The underlying purpose of Rule 33(4)
[10] It is necessary to consider the
underlying purpose of Rule 33(4) and to highlight the applicable
principles. Rule 33(4) provides
that:
‘If, in any pending action, it
appears to the court mero motu that there is a question of law or
fact which may conveniently
be decided either before any evidence is
led or separately from any other question, the court may make an
order directing the disposal
of such question in such manner as it
may deem fit and may order that all further proceedings be stayed
until such question has
been disposed of, and the court shall on the
application of any party make such order unless it appears that the
questions cannot
conveniently be decided separately’.
[11] In Denel (EDMS) Bpk v Vorster
2004(4) SA 481 (SCA) at para 3 the SCA reiterated the trite principle
that the underlying purpose
of Rule 33(4) is to entitle a court to
try issues separately in appropriate circumstances and is aimed at
facilitating the convenient
and expeditious disposal of litigation.
The court however cautioned, and correctly so, that it should not be
assumed that, that
result is always achieved by separating the
issues. I agree that in ‘many cases once properly considered
the issues will
be found to be inextricably linked, even though at
first sight, they might appear to be discrete’.
[12] It is further accepted law that
the court has a wide discretion in considering a separation
application. As was held in the
Denel matter (supra), our courts
have repeatedly stated that it is ordinarily desirable and in the
interest of the expedition and
finality of litigation to have one
hearing only at which all issues are dealt with so that the court, at
the conclusion of the
case may dispose of the entire matter. A
consideration of the authorities show that the applicant in a
separation application
must demonstrate convenience and place
sufficient information before the court to enable it to exercise its
discretion in a proper
and meaningful way. See Internatio (Pty) Ltd
v Lovemore Brothers Transport CC 2000(2) SA 408 (SEC) at 411 A –
B.
[13] In considering a separation
application the court must carefully and judicially exercise its
discretion so as to determine
whether the application will indeed
facilitate the proper convenient and expeditious disposal of
litigation. See Molotlegi and
Another v Mokwalase
[2010] 4 AllSA 258
(SCA) at para 20. According to the SCA ‘it is the duty of the
court to ensure that the issues to be tried are clearly circumscribed

in its order so as to avoid confusion. The ambit of terms, like the
‘merits’ and the ‘quantum’ , is often
thought
by all the parties to be self-evident at the outset of a trial, but
in my experience it is only in the simplest of cases
that the initial
consensus survives. When making rulings in terms of Rule 33(4) and
when issuing its orders, a trial court should
ensure that the issues
are circumscribed with the clarity and precision ...’ See LTC
of Delmas v Boshoff 2005(5) SA 514
(SCA) at para 29, Christalis NO v
Meyer NO (916/12) [2014] SASCA 53 (16 .04.2014) at para 8 and First
National Bank v Clear Creek
Trading 12 (Pty) Ltd and Others
(1054/2013)
[2015] ZASCA 6
(9 March 2015).
[14] The paramount consideration in
deciding a separation application is convenience. It is now accepted
law that the word ‘convenient’
in the context of Rule
33(4) include notions of ‘appropriateness’, ‘fairness’,
‘justice’, ‘good’,
‘sense’ and
‘reasonableness’, in all the circumstances of each
particular case. It follows that what is
prejudicial to one party
can hardly be convenient or reasonable to another party.

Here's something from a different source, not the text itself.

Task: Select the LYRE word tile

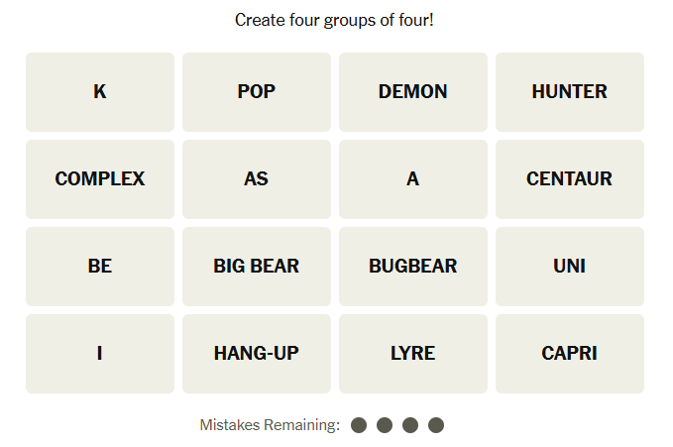Action: (413, 354)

[15] It is convenient at this juncture
to refer to some of the factors which would resort under the heading
of the word ‘convenient’
as succinctly summarised in
plaintiffs heads of argument:
15.1 Whether the hearing on the
separated issues will materially shorten the proceedings: if not,
this obviously militates against
a separation. See Minister of
Agriculture v Tongaat Group Ltd
1976 (2) SA 357
(D) at 363A –
B. See also Erasmus Superior Court Practice RS 40, 2012 Rule-B1 p236
and more recent authorities cited in
support of this factor at
footnote 26 thereof.
15.2 Whether the separation may result
in a significant delay in the ultimate finalization of the matter:
such a delay is a strong
indication that the separation ought to be
refused. See Netherlands Insurance Co of SA Ltd v Simrie
1974 (4) SA
287
(C) at 289B - C (in that case, the factors that the plaintiff
had already waited a considerable period of time, and that the court

roll was congested were held to be relevant factors pointing against
the grant of a separation).
15.3 Whether there are prospects of an
appeal on the separated issues, particularly if the issue sought to
be separated out, is
highly controversial and appears to be one of
importance: if so, an appeal will only exacerbate any delay and
negate the rationale
for a separation. See Minister of Agriculture v
Tongaat Group Ltd (supra) at 363G – 364B.

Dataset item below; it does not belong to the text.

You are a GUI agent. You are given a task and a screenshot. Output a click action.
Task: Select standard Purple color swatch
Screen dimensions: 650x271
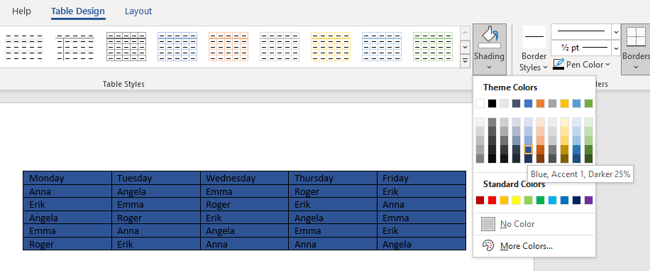[589, 201]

15.4 Whether the number of court days
saved by the separation weighs up favourably against the delay that
may arise between the
finalization of the separated issues and the
continuation and the remainder of the proceedings: if as a result of
a separation,
the delay of the separation may render the saving in
court time less significant, the separation will not likely be
granted. See
Minister of Agriculture v Tongaat Group Ltd (supra) at
363D - G, as applied in numerous subsequent decisions.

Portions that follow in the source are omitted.